Speaking during a social cluster briefing on lockdown regulations, Zulu said the department had issued a call for the sectors to participate in self-assessment exercise which was critical in determining the state of readiness to safely reopen amid the coronavirus pandemic.
“Our plea and call is to say that all those people who have to take care of children, it is your responsibility to follow protocols. Look at directions, read directions…
“We just first determine the percentage of ECDs and partial care facilities that are in a position to safely reopen because the sector is incredibly large and diverse,” she added.
Several ECD owners have been calling on the department to allow them to reopen, arguing the centres served as places of safety for children.
During the briefing, Zulu said as of Sunday, more than 9 881 ECDs have completed online assessments – and 8 751 completed them manually.
Of this, more than 5 600 indicated they could comply and be ready for reopening, while 630 centres said they would require support to operate under the current directions, she added.
Zulu also pleaded with people, who were running unregistered centres, to register them.
“We are not opposed to reopening. We want those ECD centres to reopen. The steps we have taken is to ensure that when the centres reopen, parents, caregivers do not have to worry about the health and safety of their children.”
She said centres should follow health and safety guidelines, adding these included daily health screening, the use of personal protective equipment, physical distancing and more frequent and vigorous cleaning.
“We are in a storm; we are in a situation that we did not think we would find ourselves in.

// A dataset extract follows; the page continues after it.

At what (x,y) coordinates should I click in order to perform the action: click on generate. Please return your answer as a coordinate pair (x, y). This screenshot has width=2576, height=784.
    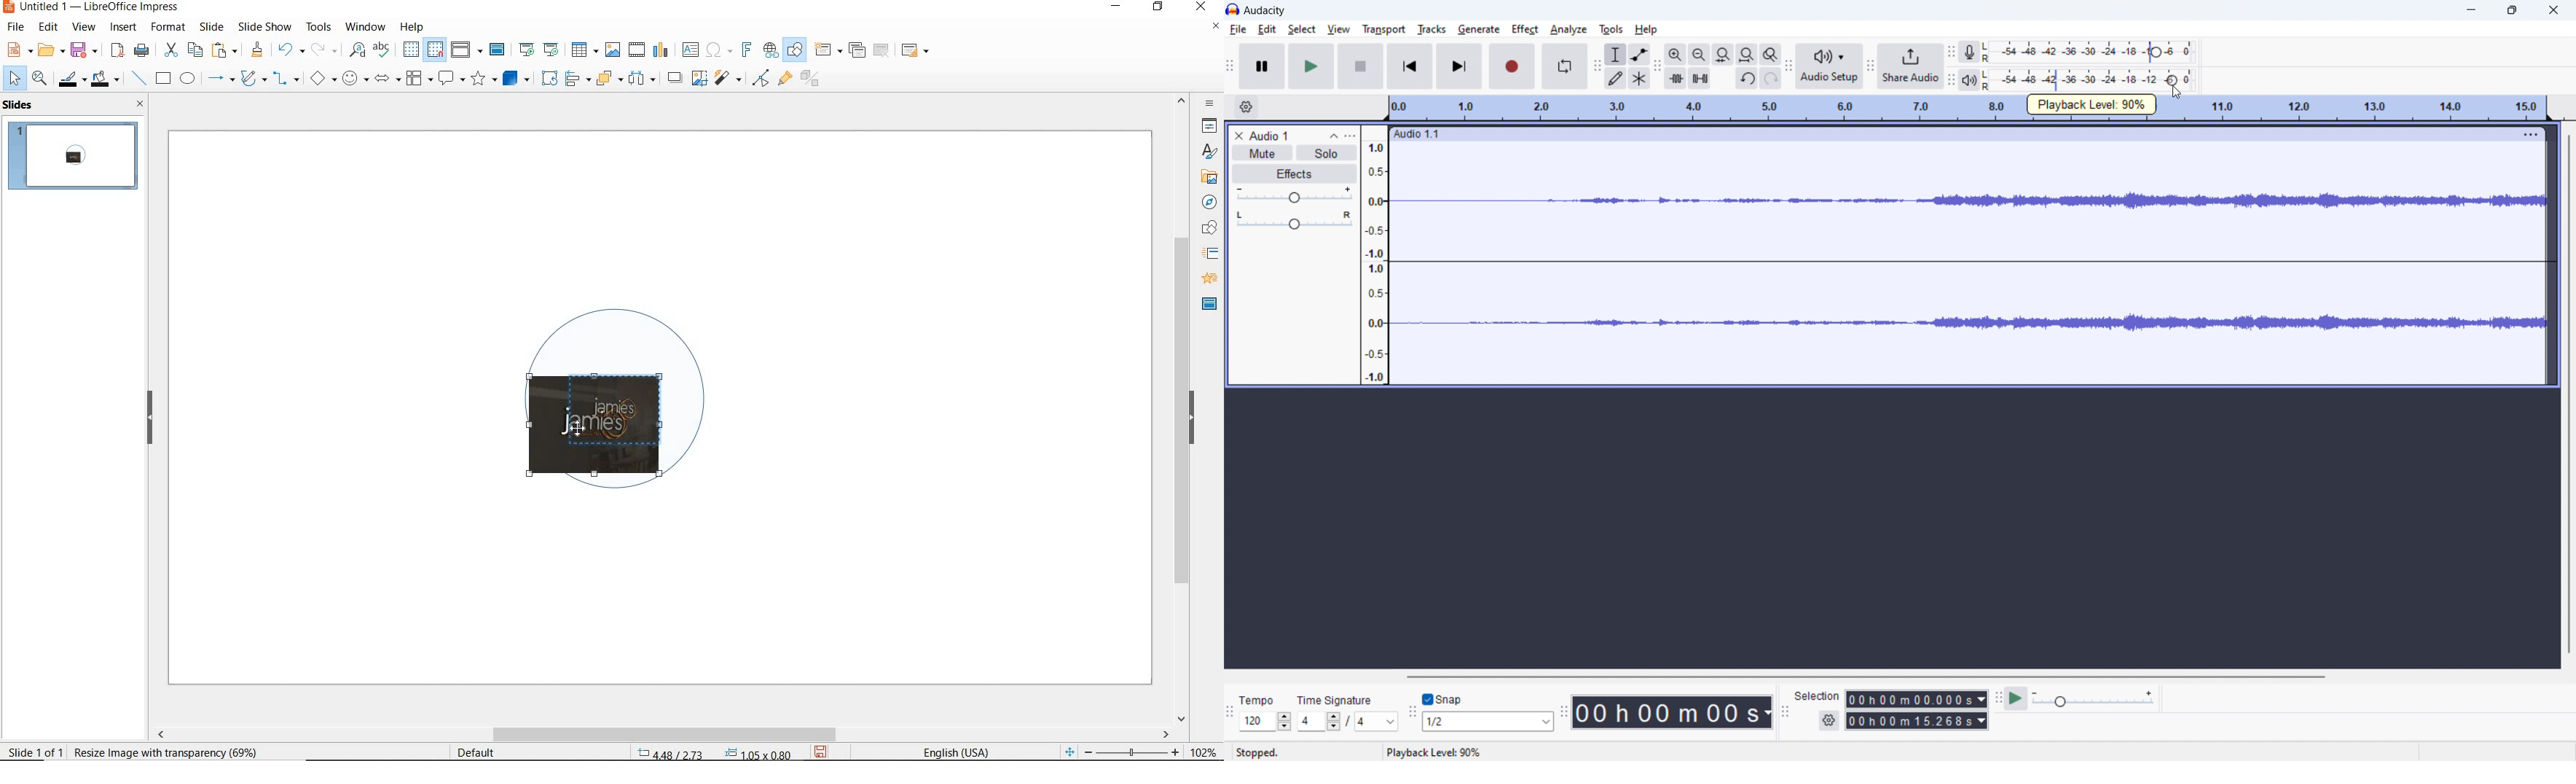
    Looking at the image, I should click on (1479, 29).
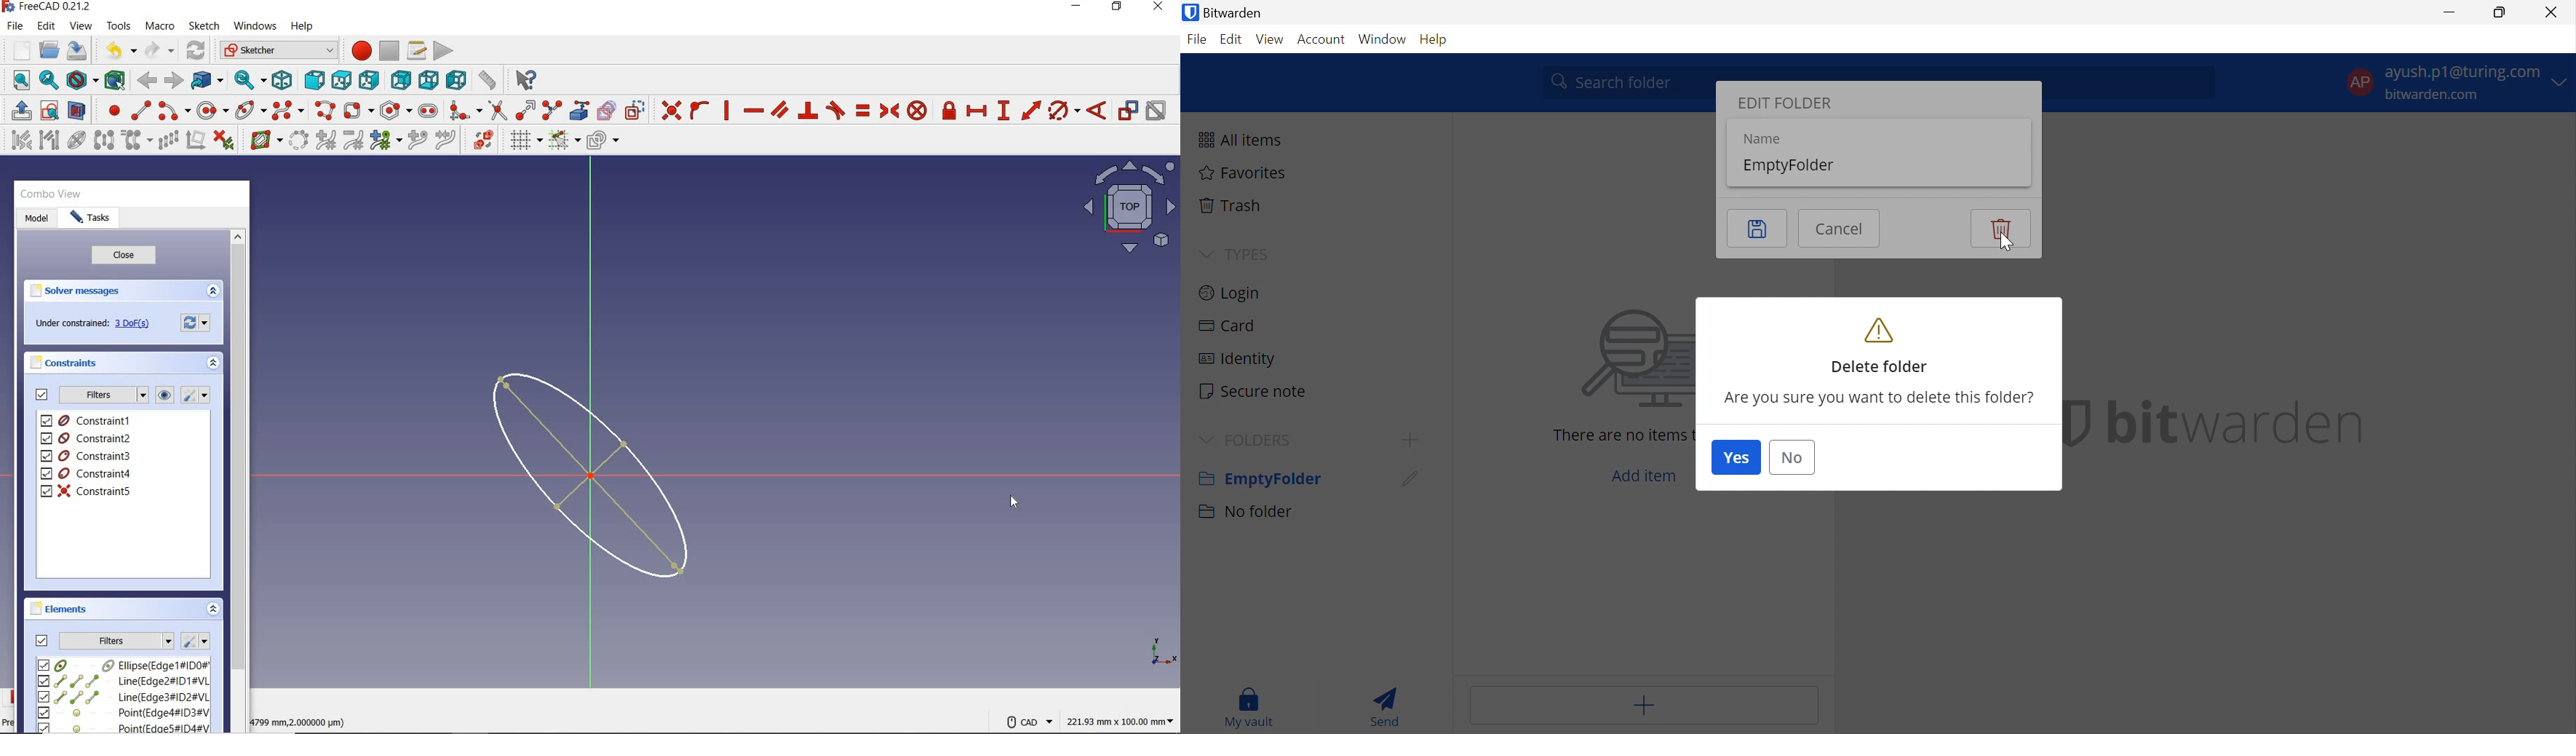  I want to click on constraint1, so click(91, 420).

“We had to be very quick, we had to be very fast to do the best we can to make sure that our people are protected and that is why we want to take every necessary measure to ensure that children and stuff are safe,” Zulu added.
On 6 July, the North Gauteng High Court in Pretoria ruled all private preschools and ECDs should open with immediate effect, if they could do so safely, News24 reported.
The case had been brought by trade union Solidarity’s Occupational Guild for Social Workers and its School Support Centre against the department regarding the reopening of private nursery schools.
In his ruling, Judge Hans Fabricius ordered all private preschool institutions offering early childhood development services (Grade R and lower) were entitled to reopen immediately.
Fabricius declared a decision by the department that private nursery schools should remain closed under Level 3 of the coronavirus lockdown unlawful and unconstitutional.
He ordered Zulu, the first respondent, to pay the costs of all the applicants.
Fabricius said the minister’s conduct fell short of what could be expected in “proceedings concerning young and vulnerable children”, and expressed his “strong disapproval”.